[Rows of pointing data]
** Begin **

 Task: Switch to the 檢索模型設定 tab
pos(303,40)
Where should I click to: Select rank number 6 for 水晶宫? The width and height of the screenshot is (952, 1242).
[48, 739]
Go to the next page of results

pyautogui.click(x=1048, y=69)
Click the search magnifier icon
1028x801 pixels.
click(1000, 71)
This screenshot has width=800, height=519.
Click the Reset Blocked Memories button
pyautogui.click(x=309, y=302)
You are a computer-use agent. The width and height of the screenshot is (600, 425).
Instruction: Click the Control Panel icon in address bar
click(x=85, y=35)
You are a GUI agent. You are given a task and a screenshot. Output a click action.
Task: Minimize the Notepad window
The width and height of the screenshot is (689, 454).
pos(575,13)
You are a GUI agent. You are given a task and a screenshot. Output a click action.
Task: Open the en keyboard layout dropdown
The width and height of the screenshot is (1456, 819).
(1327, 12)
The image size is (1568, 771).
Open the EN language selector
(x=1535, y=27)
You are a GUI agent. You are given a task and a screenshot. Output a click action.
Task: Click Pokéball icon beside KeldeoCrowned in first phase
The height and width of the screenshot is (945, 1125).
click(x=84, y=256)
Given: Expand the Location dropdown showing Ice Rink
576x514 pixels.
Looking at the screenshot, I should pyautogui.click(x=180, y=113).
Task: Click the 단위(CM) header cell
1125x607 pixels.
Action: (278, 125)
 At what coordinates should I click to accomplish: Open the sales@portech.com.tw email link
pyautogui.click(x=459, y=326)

** End **

Aim: Could you copy every one of the records above, word for word and with nothing changed?

Solution to this problem:
 Task: Switch to the 檢索模型設定 tab
pos(303,40)
Where should I click to: Select rank number 6 for 水晶宫? The width and height of the screenshot is (952, 1242).
[48, 739]
Go to the next page of results

pyautogui.click(x=1048, y=69)
Click the search magnifier icon
1028x801 pixels.
click(1000, 71)
This screenshot has width=800, height=519.
Click the Reset Blocked Memories button
pyautogui.click(x=309, y=302)
You are a computer-use agent. The width and height of the screenshot is (600, 425).
Instruction: Click the Control Panel icon in address bar
click(x=85, y=35)
You are a GUI agent. You are given a task and a screenshot. Output a click action.
Task: Minimize the Notepad window
The width and height of the screenshot is (689, 454).
pos(575,13)
You are a GUI agent. You are given a task and a screenshot. Output a click action.
Task: Open the en keyboard layout dropdown
The width and height of the screenshot is (1456, 819).
(1327, 12)
The image size is (1568, 771).
Open the EN language selector
(x=1535, y=27)
You are a GUI agent. You are given a task and a screenshot. Output a click action.
Task: Click Pokéball icon beside KeldeoCrowned in first phase
The height and width of the screenshot is (945, 1125).
click(x=84, y=256)
Given: Expand the Location dropdown showing Ice Rink
576x514 pixels.
Looking at the screenshot, I should pyautogui.click(x=180, y=113).
Task: Click the 단위(CM) header cell
1125x607 pixels.
Action: (278, 125)
 At what coordinates should I click to accomplish: Open the sales@portech.com.tw email link
pyautogui.click(x=459, y=326)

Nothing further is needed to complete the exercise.